What are Meniscus Tears?
There are two wedge “c” shaped pieces of cartilage found within the knee joint that act like “shock absorbers” between the femur (thighbone) and the tibia (shinbone) known as the meniscus. These two tough and rubbery cartilage discs also help assist the knee ligaments with joint stability. When injury occurs to the meniscus, patients often experience pain, clicking or popping, swelling and stiffness. A meniscus tear is quite common in both the athletic and non-athletic population since it can be caused by a twisting event or through natural wear and tear of the joint. Dr. Jervis Yau, Santa Barbara, Goleta, Santa Maria and Ventura, California orthopedic knee specialist, is highly trained and experienced at diagnosing and treating injuries to the meniscal cartilage of the knee.
There is a meniscus located on both the medial and lateral compartments of the knee joint known as the medial and lateral meniscus, respectively. Both absorb shock when the knee is placed under stress from walking, running, squatting and participating in sports.

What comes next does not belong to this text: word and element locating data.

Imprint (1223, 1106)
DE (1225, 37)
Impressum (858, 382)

If a meniscus tear occurs during one of these activities or from the meniscal tissue becoming brittle from aging, the meniscus loses its ability to function as intended. Over time, this can cause degeneration of the articular cartilage found on the ends of each bone and lead to development of painful osteoarthritis.
What are the Symptoms of a Meniscus Tear?
Patients often report pain, swelling and stiffness after sustaining a meniscus tear. It may also cause clicking, catching and locking of the joint during certain movements. Many patients may also experience their knee giving way when the torn meniscus gets caught within the joint. Commonly, patients are able to walk immediately following the meniscus tear but may lose that ability over a few days as the knee joint gradually stiffens and becomes more swollen.
How are Meniscus Tears Diagnosed?
Dr. Yau will perform a complete medical review and physical examination to diagnose the meniscus tear. He will look for changes or deformities in the injured knee during the examination. He will also perform tests that involve bending the patient’s knee and rotating the leg inward to assess pain level or clicking as the leg is straightened. Dr. Yau will commonly perform x-rays to evaluate the bony structure of the knee. Furthermore, MRI scan is typically obtained to confirm the diagnosis and rule out other additional injuries to the knee.